**Material provided:**

########################################

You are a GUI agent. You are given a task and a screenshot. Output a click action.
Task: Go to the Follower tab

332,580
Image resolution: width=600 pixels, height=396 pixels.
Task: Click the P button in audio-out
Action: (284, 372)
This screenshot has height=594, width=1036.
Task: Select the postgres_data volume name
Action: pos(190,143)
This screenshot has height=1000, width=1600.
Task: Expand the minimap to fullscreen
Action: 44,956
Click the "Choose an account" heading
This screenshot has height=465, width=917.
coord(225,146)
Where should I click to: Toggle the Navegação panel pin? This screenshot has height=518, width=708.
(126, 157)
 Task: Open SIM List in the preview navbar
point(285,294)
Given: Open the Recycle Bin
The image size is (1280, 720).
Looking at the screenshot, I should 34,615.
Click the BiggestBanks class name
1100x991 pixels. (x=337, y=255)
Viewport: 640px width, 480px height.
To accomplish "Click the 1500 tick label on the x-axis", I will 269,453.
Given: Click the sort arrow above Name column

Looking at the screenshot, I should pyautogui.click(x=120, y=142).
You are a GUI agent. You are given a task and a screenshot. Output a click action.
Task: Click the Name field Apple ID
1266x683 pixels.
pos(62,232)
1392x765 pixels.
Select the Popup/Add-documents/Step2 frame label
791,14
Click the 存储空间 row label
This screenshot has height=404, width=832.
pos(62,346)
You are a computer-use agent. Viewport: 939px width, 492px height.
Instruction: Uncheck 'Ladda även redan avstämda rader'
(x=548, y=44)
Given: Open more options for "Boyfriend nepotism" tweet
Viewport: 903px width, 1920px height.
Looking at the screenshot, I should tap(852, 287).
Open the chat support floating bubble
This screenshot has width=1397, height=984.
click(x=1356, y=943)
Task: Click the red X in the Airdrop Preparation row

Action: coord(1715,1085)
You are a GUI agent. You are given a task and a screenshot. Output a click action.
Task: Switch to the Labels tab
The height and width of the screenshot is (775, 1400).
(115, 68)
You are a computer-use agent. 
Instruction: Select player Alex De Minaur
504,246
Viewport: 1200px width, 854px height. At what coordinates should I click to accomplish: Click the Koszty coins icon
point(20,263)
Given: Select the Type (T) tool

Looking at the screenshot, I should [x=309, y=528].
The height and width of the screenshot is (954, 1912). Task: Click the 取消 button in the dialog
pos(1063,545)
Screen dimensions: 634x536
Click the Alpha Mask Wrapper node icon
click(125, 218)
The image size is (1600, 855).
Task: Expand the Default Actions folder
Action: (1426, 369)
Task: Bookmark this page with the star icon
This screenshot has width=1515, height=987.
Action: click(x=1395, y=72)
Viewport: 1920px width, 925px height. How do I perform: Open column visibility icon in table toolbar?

########################################

**What the task requires:** All of the entries need to be given again, word for word.

**Result of the exercise:**
You are a GUI agent. You are given a task and a screenshot. Output a click action.
Task: Go to the Follower tab

332,580
Image resolution: width=600 pixels, height=396 pixels.
Task: Click the P button in audio-out
Action: (284, 372)
This screenshot has height=594, width=1036.
Task: Select the postgres_data volume name
Action: pos(190,143)
This screenshot has height=1000, width=1600.
Task: Expand the minimap to fullscreen
Action: 44,956
Click the "Choose an account" heading
This screenshot has height=465, width=917.
coord(225,146)
Where should I click to: Toggle the Navegação panel pin? This screenshot has height=518, width=708.
(126, 157)
 Task: Open SIM List in the preview navbar
point(285,294)
Given: Open the Recycle Bin
The image size is (1280, 720).
Looking at the screenshot, I should 34,615.
Click the BiggestBanks class name
1100x991 pixels. (x=337, y=255)
Viewport: 640px width, 480px height.
To accomplish "Click the 1500 tick label on the x-axis", I will 269,453.
Given: Click the sort arrow above Name column

Looking at the screenshot, I should pyautogui.click(x=120, y=142).
You are a GUI agent. You are given a task and a screenshot. Output a click action.
Task: Click the Name field Apple ID
1266x683 pixels.
pos(62,232)
1392x765 pixels.
Select the Popup/Add-documents/Step2 frame label
791,14
Click the 存储空间 row label
This screenshot has height=404, width=832.
pos(62,346)
You are a computer-use agent. Viewport: 939px width, 492px height.
Instruction: Uncheck 'Ladda även redan avstämda rader'
(x=548, y=44)
Given: Open more options for "Boyfriend nepotism" tweet
Viewport: 903px width, 1920px height.
Looking at the screenshot, I should tap(852, 287).
Open the chat support floating bubble
This screenshot has width=1397, height=984.
click(x=1356, y=943)
Task: Click the red X in the Airdrop Preparation row

Action: coord(1715,1085)
You are a GUI agent. You are given a task and a screenshot. Output a click action.
Task: Switch to the Labels tab
The height and width of the screenshot is (775, 1400).
(115, 68)
You are a computer-use agent. 
Instruction: Select player Alex De Minaur
504,246
Viewport: 1200px width, 854px height. At what coordinates should I click to accomplish: Click the Koszty coins icon
point(20,263)
Given: Select the Type (T) tool

Looking at the screenshot, I should [x=309, y=528].
The height and width of the screenshot is (954, 1912). Task: Click the 取消 button in the dialog
pos(1063,545)
Screen dimensions: 634x536
Click the Alpha Mask Wrapper node icon
click(125, 218)
The image size is (1600, 855).
Task: Expand the Default Actions folder
Action: (1426, 369)
Task: Bookmark this page with the star icon
This screenshot has width=1515, height=987.
Action: click(x=1395, y=72)
Viewport: 1920px width, 925px height. How do I perform: Open column visibility icon in table toolbar?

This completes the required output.